* WORK REQUIRED *
Rewrite every line of the items below as a JSON list of strings, one string per line, skipping blank lines and leaving out the pictures.

======== SOURCE MATERIAL ========

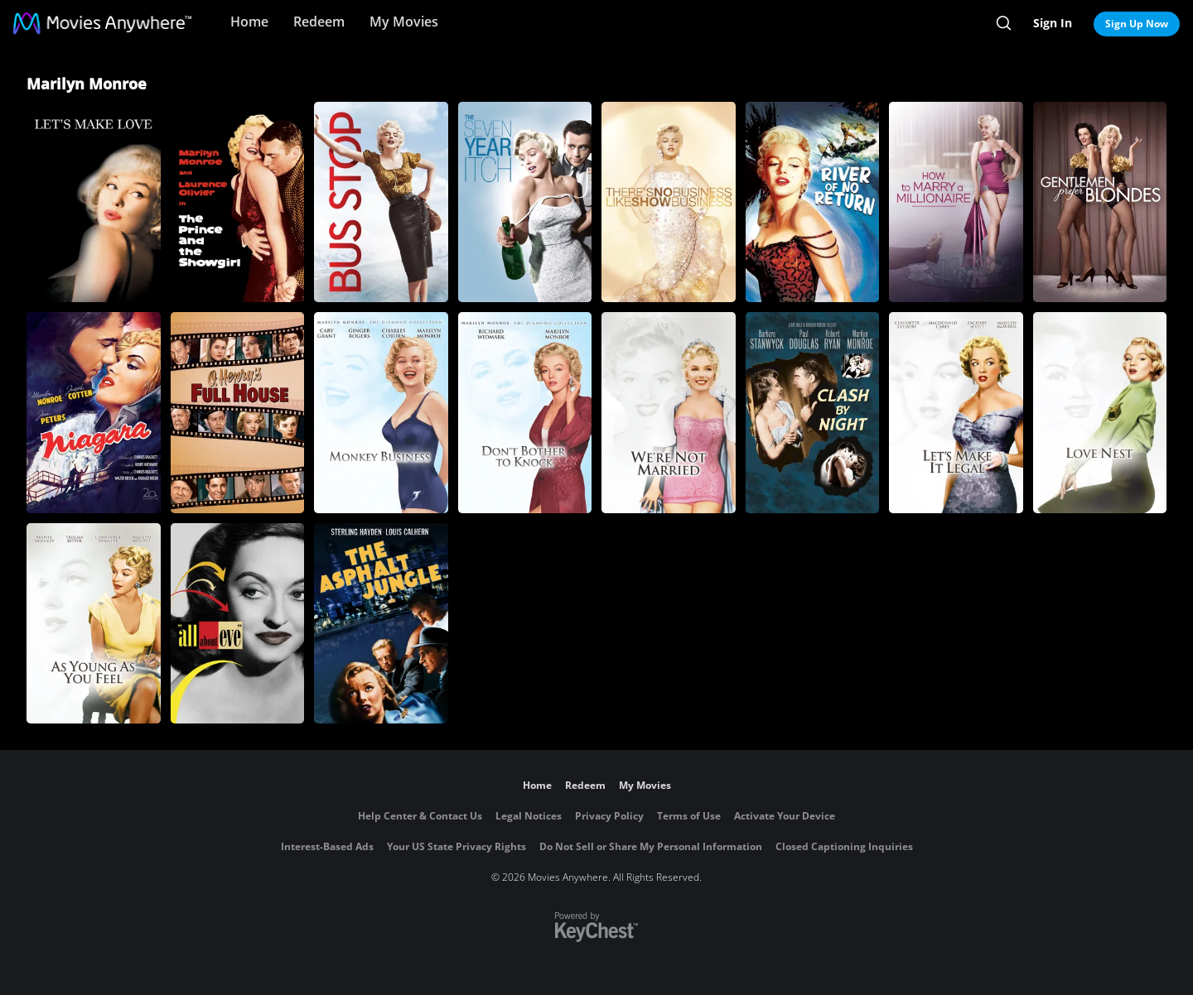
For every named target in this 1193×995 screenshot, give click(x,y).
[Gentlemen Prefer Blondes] (1100, 202)
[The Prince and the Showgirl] (238, 202)
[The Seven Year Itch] (525, 202)
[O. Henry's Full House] (238, 412)
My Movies (403, 21)
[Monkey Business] (381, 412)
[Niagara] (94, 412)
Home (249, 21)
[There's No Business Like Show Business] (668, 202)
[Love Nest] (1100, 412)
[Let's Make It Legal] (956, 412)
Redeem (319, 21)
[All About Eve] (238, 623)
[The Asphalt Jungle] (381, 623)
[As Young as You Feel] (94, 623)
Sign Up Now (1136, 24)
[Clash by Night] (813, 412)
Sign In (1052, 23)
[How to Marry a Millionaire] (956, 202)
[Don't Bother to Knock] (525, 412)
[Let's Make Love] (94, 202)
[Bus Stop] (381, 202)
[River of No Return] (813, 202)
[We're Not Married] (668, 412)
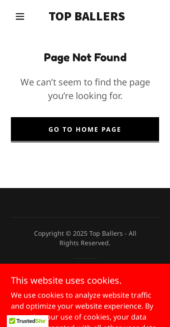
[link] (86, 16)
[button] (20, 16)
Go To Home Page (85, 129)
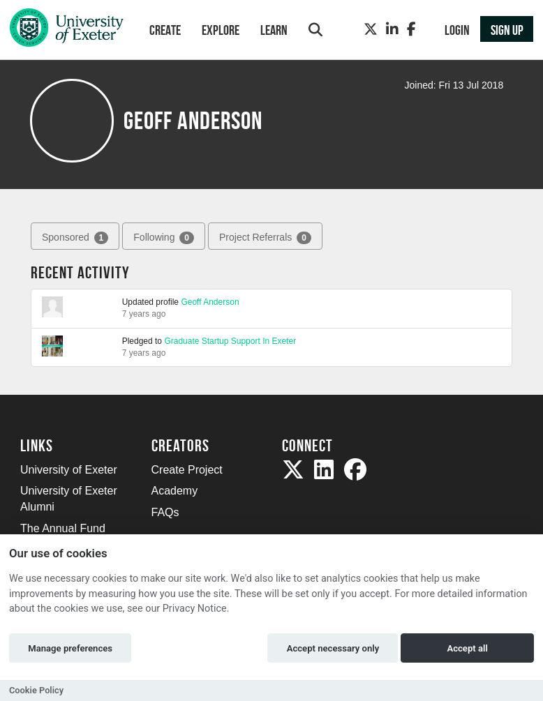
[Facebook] (411, 29)
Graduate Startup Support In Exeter (230, 341)
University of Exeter (68, 470)
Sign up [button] (507, 30)
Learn (274, 30)
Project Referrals (265, 238)
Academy (174, 491)
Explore (220, 30)
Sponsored (75, 238)
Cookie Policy (36, 690)
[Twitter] (370, 29)
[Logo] (67, 31)
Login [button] (457, 30)
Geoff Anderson (210, 302)
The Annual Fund (62, 528)
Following (163, 238)
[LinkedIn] (392, 29)
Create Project (187, 470)
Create (165, 30)
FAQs (165, 512)
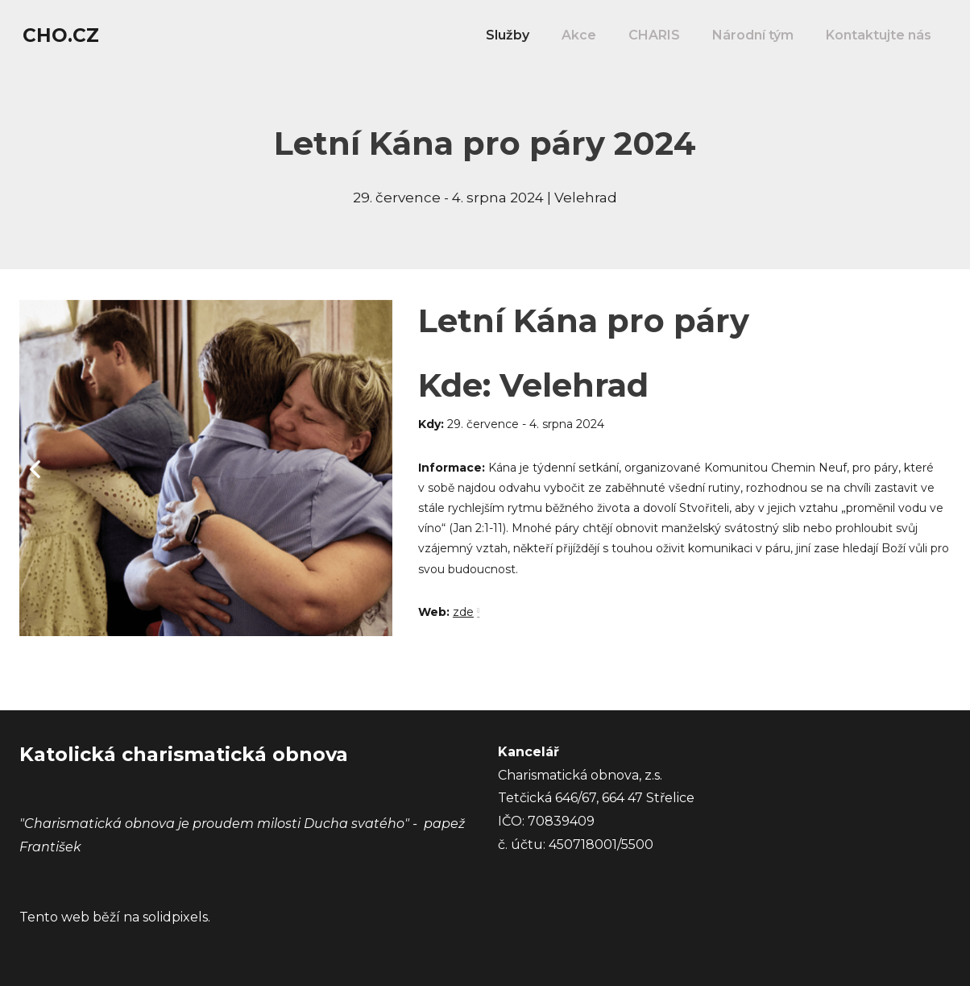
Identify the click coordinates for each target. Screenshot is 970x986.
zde (463, 622)
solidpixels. (176, 917)
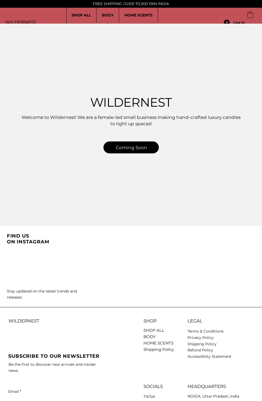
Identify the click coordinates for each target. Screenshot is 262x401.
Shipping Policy (158, 349)
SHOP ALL (153, 330)
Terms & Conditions (205, 331)
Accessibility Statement (209, 356)
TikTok (149, 396)
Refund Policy (200, 350)
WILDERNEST (20, 22)
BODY (149, 336)
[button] (250, 14)
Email (14, 391)
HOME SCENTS (158, 343)
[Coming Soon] (131, 147)
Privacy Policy (200, 337)
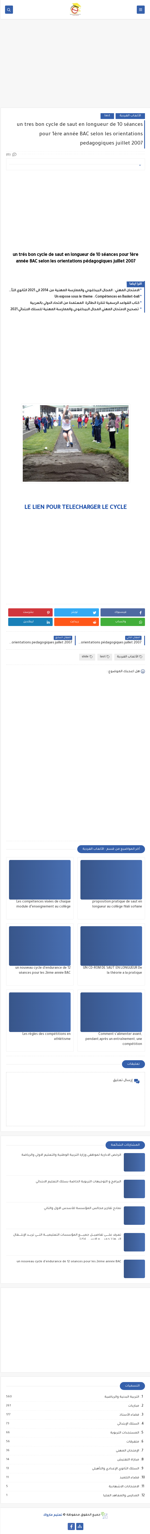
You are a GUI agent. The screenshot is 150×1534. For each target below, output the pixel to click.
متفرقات (132, 1442)
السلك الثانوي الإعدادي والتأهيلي (115, 1469)
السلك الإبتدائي (127, 1424)
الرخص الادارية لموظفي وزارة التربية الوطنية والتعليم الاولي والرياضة (71, 1155)
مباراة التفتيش (127, 1460)
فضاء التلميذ (129, 1478)
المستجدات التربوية (124, 1433)
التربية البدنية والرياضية (121, 1397)
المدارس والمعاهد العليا (120, 1496)
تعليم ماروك (52, 1515)
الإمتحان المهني (127, 1451)
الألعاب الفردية (129, 116)
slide (86, 657)
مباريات (133, 1406)
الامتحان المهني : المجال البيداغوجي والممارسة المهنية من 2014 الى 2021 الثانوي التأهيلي (73, 291)
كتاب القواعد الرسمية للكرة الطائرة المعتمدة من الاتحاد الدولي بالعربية (84, 303)
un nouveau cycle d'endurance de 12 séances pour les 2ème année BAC (68, 1262)
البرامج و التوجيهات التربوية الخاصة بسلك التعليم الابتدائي (78, 1182)
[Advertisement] (75, 67)
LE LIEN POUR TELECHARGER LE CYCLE (75, 508)
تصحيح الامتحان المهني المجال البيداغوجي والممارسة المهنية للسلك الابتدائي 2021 (74, 310)
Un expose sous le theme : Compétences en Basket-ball (96, 297)
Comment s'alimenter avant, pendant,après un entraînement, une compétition (113, 1039)
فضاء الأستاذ (129, 1415)
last (107, 116)
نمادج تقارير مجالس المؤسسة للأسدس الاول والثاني (82, 1208)
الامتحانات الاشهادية (123, 1487)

========

* REPLY *
[
  "For every named target in this 1193×995 screenshot, give click(x,y).",
  "[Gentlemen Prefer Blondes] (1100, 202)",
  "[The Prince and the Showgirl] (238, 202)",
  "[The Seven Year Itch] (525, 202)",
  "[O. Henry's Full House] (238, 412)",
  "My Movies (403, 21)",
  "[Monkey Business] (381, 412)",
  "[Niagara] (94, 412)",
  "Home (249, 21)",
  "[There's No Business Like Show Business] (668, 202)",
  "[Love Nest] (1100, 412)",
  "[Let's Make It Legal] (956, 412)",
  "Redeem (319, 21)",
  "[All About Eve] (238, 623)",
  "[The Asphalt Jungle] (381, 623)",
  "[As Young as You Feel] (94, 623)",
  "Sign Up Now (1136, 24)",
  "[Clash by Night] (813, 412)",
  "Sign In (1052, 23)",
  "[How to Marry a Millionaire] (956, 202)",
  "[Don't Bother to Knock] (525, 412)",
  "[Let's Make Love] (94, 202)",
  "[Bus Stop] (381, 202)",
  "[River of No Return] (813, 202)",
  "[We're Not Married] (668, 412)",
  "[link] (86, 16)",
  "[button] (20, 16)",
  "Go To Home Page (85, 129)",
  "[Facebook] (411, 29)",
  "Graduate Startup Support In Exeter (230, 341)",
  "University of Exeter (68, 470)",
  "Sign up [button] (507, 30)",
  "Learn (274, 30)",
  "Project Referrals (265, 238)",
  "Academy (174, 491)",
  "Explore (220, 30)",
  "Sponsored (75, 238)",
  "Cookie Policy (36, 690)",
  "[Twitter] (370, 29)",
  "[Logo] (67, 31)",
  "Login [button] (457, 30)",
  "Geoff Anderson (210, 302)",
  "The Annual Fund (62, 528)",
  "Following (163, 238)",
  "[LinkedIn] (392, 29)",
  "Create Project (187, 470)",
  "Create (165, 30)",
  "FAQs (165, 512)",
  "Identify the click coordinates for each target. Screenshot is 970x986.",
  "zde (463, 622)",
  "solidpixels. (176, 917)",
  "Identify the click coordinates for each target. Screenshot is 262x401.",
  "Shipping Policy (158, 349)",
  "SHOP ALL (153, 330)",
  "Terms & Conditions (205, 331)",
  "Accessibility Statement (209, 356)",
  "TikTok (149, 396)",
  "Refund Policy (200, 350)",
  "WILDERNEST (20, 22)",
  "BODY (149, 336)",
  "[button] (250, 14)",
  "Email (14, 391)",
  "HOME SCENTS (158, 343)",
  "[Coming Soon] (131, 147)",
  "Privacy Policy (200, 337)",
  "You are a GUI agent. The screenshot is 150×1534. For each target below, output the pixel to click.",
  "متفرقات (132, 1442)",
  "السلك الثانوي الإعدادي والتأهيلي (115, 1469)",
  "السلك الإبتدائي (127, 1424)",
  "الرخص الادارية لموظفي وزارة التربية الوطنية والتعليم الاولي والرياضة (71, 1155)",
  "مباراة التفتيش (127, 1460)",
  "فضاء التلميذ (129, 1478)",
  "المستجدات التربوية (124, 1433)",
  "التربية البدنية والرياضية (121, 1397)",
  "المدارس والمعاهد العليا (120, 1496)",
  "تعليم ماروك (52, 1515)",
  "الإمتحان المهني (127, 1451)",
  "الألعاب الفردية (129, 116)",
  "slide (86, 657)",
  "مباريات (133, 1406)",
  "الامتحان المهني : المجال البيداغوجي والممارسة المهنية من 2014 الى 2021 الثانوي التأهيلي (73, 291)",
  "كتاب القواعد الرسمية للكرة الطائرة المعتمدة من الاتحاد الدولي بالعربية (84, 303)",
  "un nouveau cycle d'endurance de 12 séances pour les 2ème année BAC (68, 1262)",
  "البرامج و التوجيهات التربوية الخاصة بسلك التعليم الابتدائي (78, 1182)",
  "[Advertisement] (75, 67)",
  "LE LIEN POUR TELECHARGER LE CYCLE (75, 508)",
  "تصحيح الامتحان المهني المجال البيداغوجي والممارسة المهنية للسلك الابتدائي 2021 (74, 310)",
  "Un expose sous le theme : Compétences en Basket-ball (96, 297)",
  "Comment s'alimenter avant, pendant,après un entraînement, une compétition (113, 1039)",
  "فضاء الأستاذ (129, 1415)",
  "last (107, 116)",
  "نمادج تقارير مجالس المؤسسة للأسدس الاول والثاني (82, 1208)",
  "الامتحانات الاشهادية (123, 1487)"
]